**Problem**
All lines from the beginning of the listing through the line with "Viewport: 992px width, 794px height." are to be copied word for word; the pictures are not.

[Available data Boundary: Start]

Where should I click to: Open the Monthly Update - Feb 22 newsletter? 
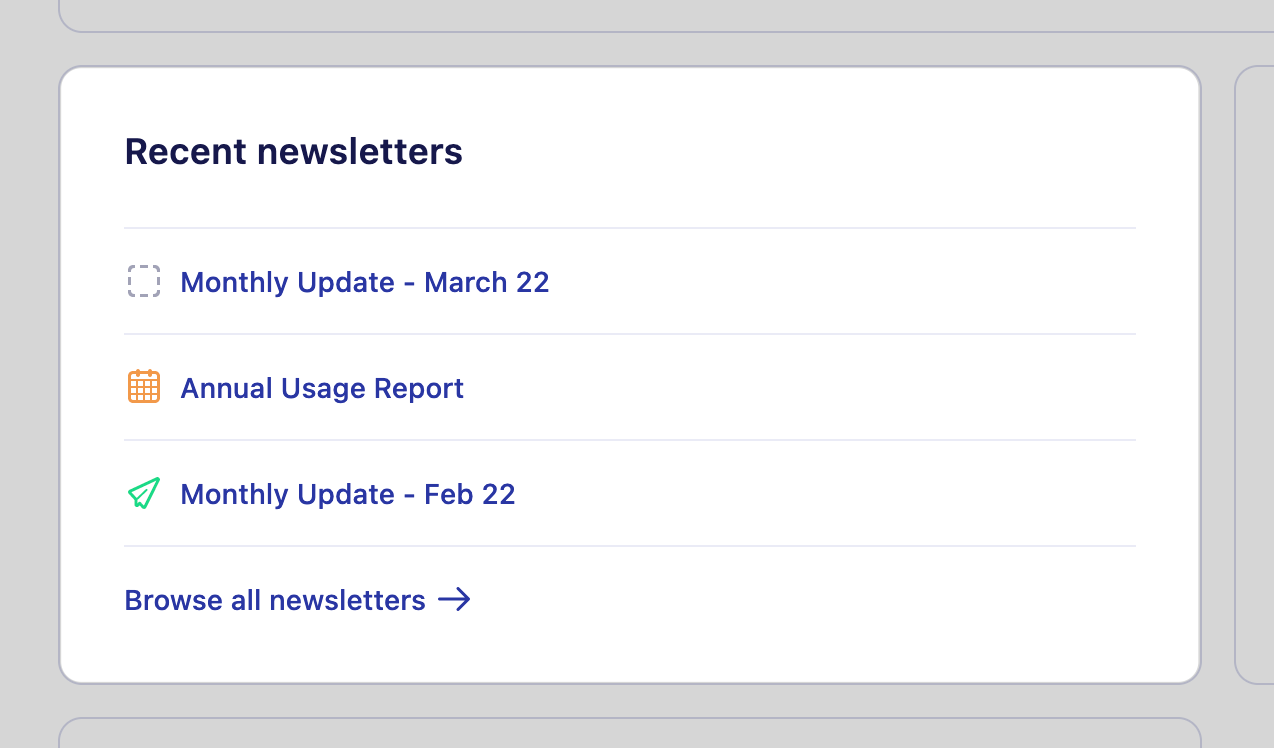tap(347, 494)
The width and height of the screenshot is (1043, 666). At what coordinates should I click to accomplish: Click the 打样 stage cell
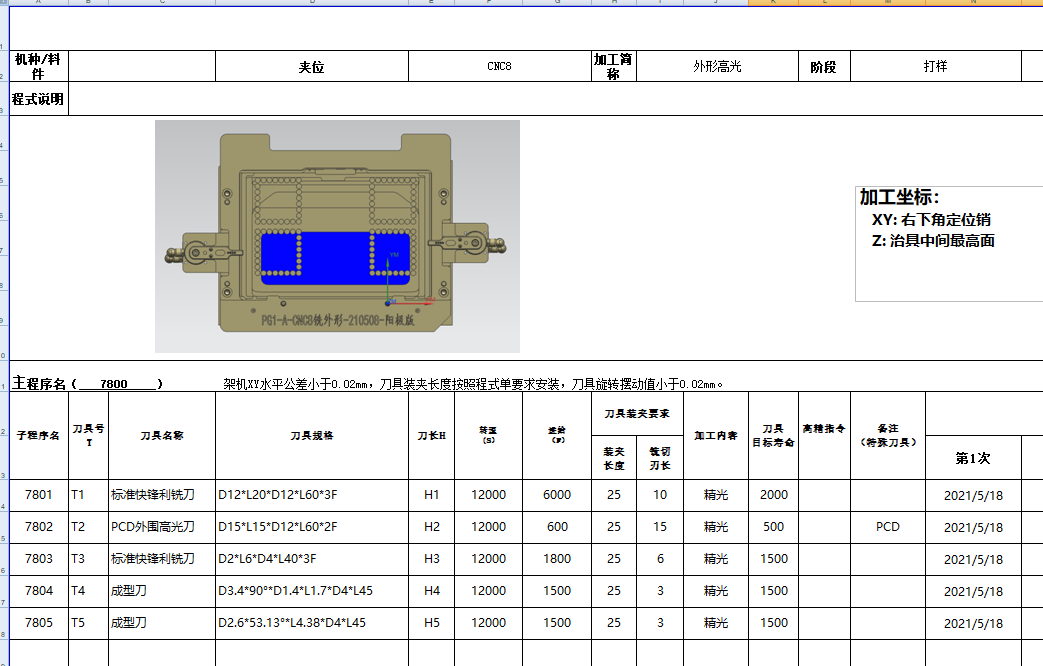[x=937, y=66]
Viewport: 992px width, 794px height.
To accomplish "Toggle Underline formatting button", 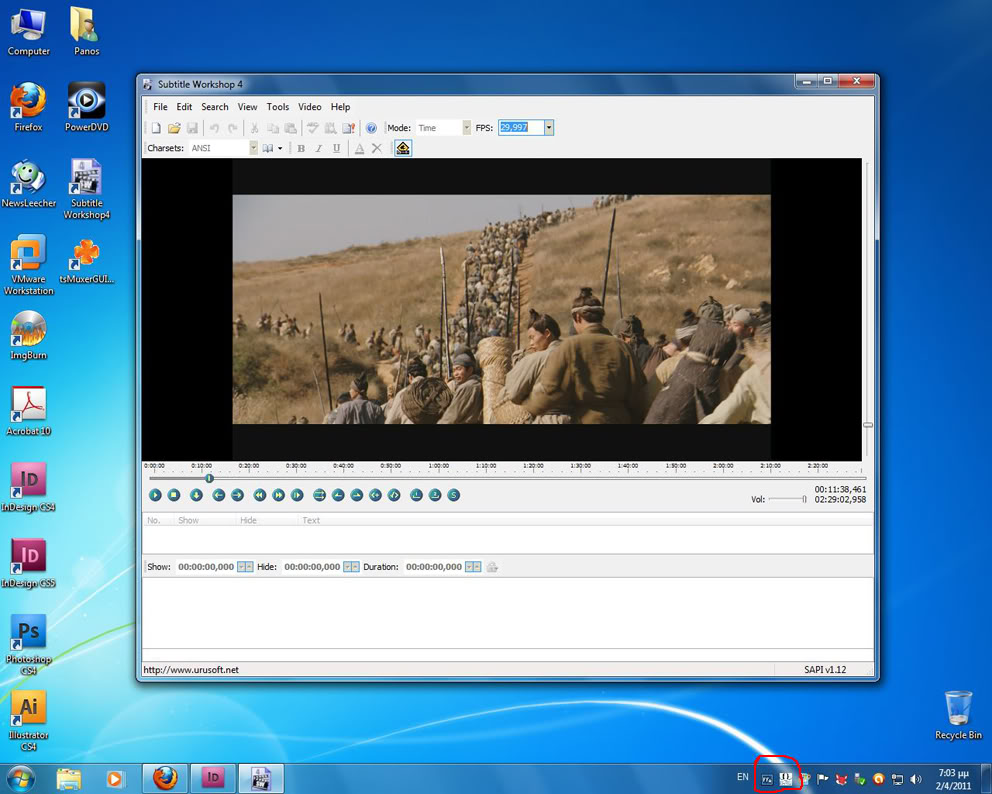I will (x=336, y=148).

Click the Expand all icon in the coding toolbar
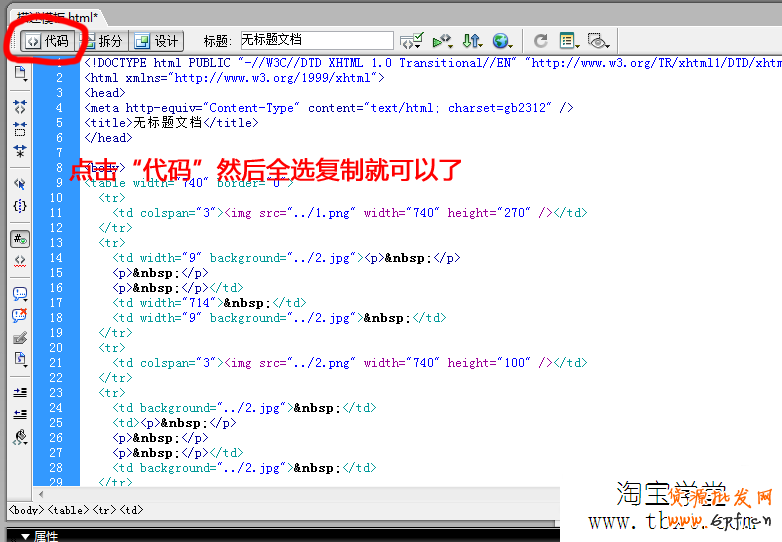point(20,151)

[Available data Boundary: End]

**Expected answer**
Where should I click to: Open the Monthly Update - Feb 22 newsletter? 
tap(347, 494)
The width and height of the screenshot is (1043, 666). At what coordinates should I click to accomplish: Click the 打样 stage cell
[x=937, y=66]
Viewport: 992px width, 794px height.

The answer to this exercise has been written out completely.